Optimize is_permutation for vector<bool>#6148
Conversation
|
I believe this could be generalized further. For any ranges where the value types are |
|
Generalized, benchmark results are about the same |
There was a problem hiding this comment.
Pull request overview
This PR optimizes std::is_permutation when operating on bool ranges (notably vector<bool> iterators) by replacing the general-purpose O(N²) match-counting approach with a linear-time mismatch + count(true) strategy.
Changes:
- Added an internal helper (
_Is_permutation_of_bool) and fast-paths inis_permutationoverloads when the predicate is an equality predicate and both ranges arebool. - Added tests validating
is_permutationbehavior forvector<bool>and mixedvector<bool>/raw-bool[]iterator combinations. - Added a new microbenchmark to measure
is_permutationperformance onvector<bool>and on rawbool[].
Show a summary per file
| File | Description |
|---|---|
stl/inc/algorithm |
Introduces bool-specific is_permutation fast-paths using count(true) (and mismatch when neither iterator is vector<bool>). |
tests/std/tests/GH_000625_vector_bool_optimization/test.cpp |
Adds constexpr/runtime coverage for is_permutation with vector<bool> and bool[]. |
benchmarks/src/vector_bool_permute.cpp |
Adds benchmarks for is_permutation on vector<bool> and bool[]. |
benchmarks/CMakeLists.txt |
Registers the new vector_bool_permute benchmark target. |
Copilot's findings
Tip
Add Copilot custom instructions for smarter, more guided reviews. Learn how to get started.
- Files reviewed: 4/4 changed files
- Comments generated: 1
| template <class _FwdIt1, class _FwdIt2> | ||
| _NODISCARD _CONSTEXPR20 bool _Is_permutation_of_bool(_FwdIt1 _First1, _FwdIt1 _Last1, _FwdIt2 _First2, _FwdIt2 _Last2) { |
There was a problem hiding this comment.
I think this one is premature. I don't attempt to handle std::ranges::is_permutation yet, so there's no distinct sentinel type. When we handle it, we'll see how it should be done.
| if constexpr (is_same_v<_Iter_value_t<decltype(_UFirst1)>, bool> | ||
| && is_same_v<_Iter_value_t<decltype(_UFirst2)>, bool> // | ||
| && _Is_ranges_random_iter_v<decltype(_UFirst1)> // | ||
| && _Is_ranges_random_iter_v<decltype(_UFirst2)> |
There was a problem hiding this comment.
The 4-arg version checks the wrapped iterator instead. The check it pre-existing.
Maybe I need to change it to check the unwrapped iterators too though?

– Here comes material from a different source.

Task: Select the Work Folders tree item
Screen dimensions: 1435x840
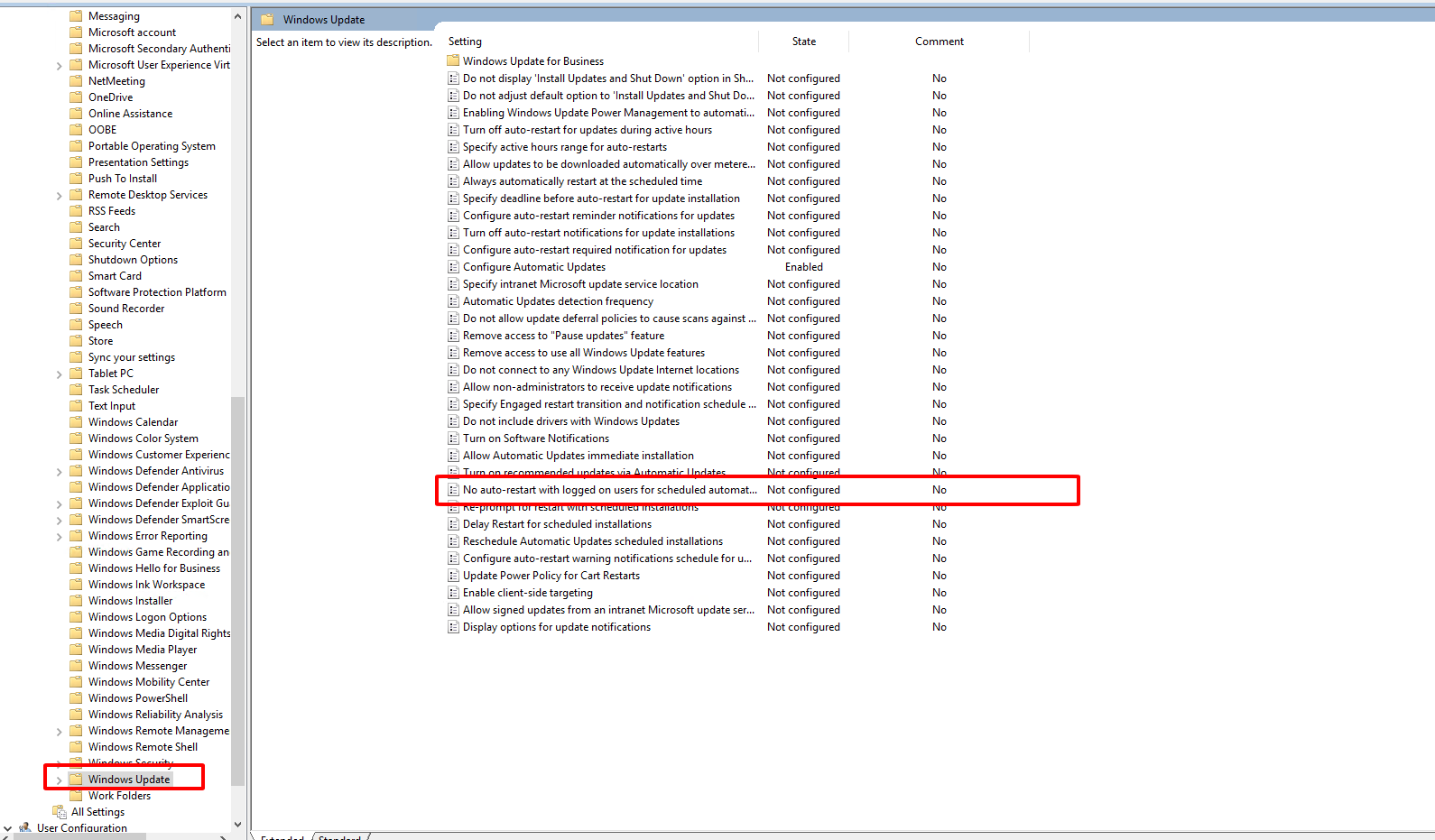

There was a problem hiding this comment.
Checking the unwrapped iterators.
| if constexpr (!_Is_vb_iterator<_FwdIt1> && !_Is_vb_iterator<_FwdIt2>) { | ||
| auto _Pair = _STD mismatch(_First1, _Last1, _First2); |
There was a problem hiding this comment.
No.
This is intentional optimization decision. It is explained in the PR description.
mismatch is good for non-vb iterators (either vectorized, or better than count), but for just one vb iterator it flips as count is SWAR with popcount and mismatch is individual bit matching.
I was looking into bit tricks for
next_permutation/prev_permutation.Seems like that there will be no impressive results, as these operations perform already at ~15 ns order of magnitude.
I may further look into these though.
But let's go for the easiest optimization here that gains 100x and more!
The optimized algorithm does mismatch, and then counts
truevalues in each of the remaining ranges.Mismatch
The
mismatchpart serves to save the equality case optimization that is implied by the standard, asking for N**2 comparisons generally, but just N if the ranges are equal. If none of the ranges isvector<bool>then we have these cases:mismatchturns to vector mismatch, andcountto vector countmismatchis slightly fastermismatchcall that will only likely misalign the input for thecountcall due to advancing few elementsmismatchthe number of comparison is twice smaller for equal cases.counts is vectorized, somismatchis not that much fasterSo overall
mismatchshould be there.One
vector<bool>or both of them flip it:mismatchforvector<bool>is not optimized currentlycountis optimized equally well for aligned and misaligned casesBenchmark results
Interim version is without
mismatch. Its timings are not used is speedup calculation.Array:
vector<bool>, Interim column is irrelevant, it does not show any data different from After.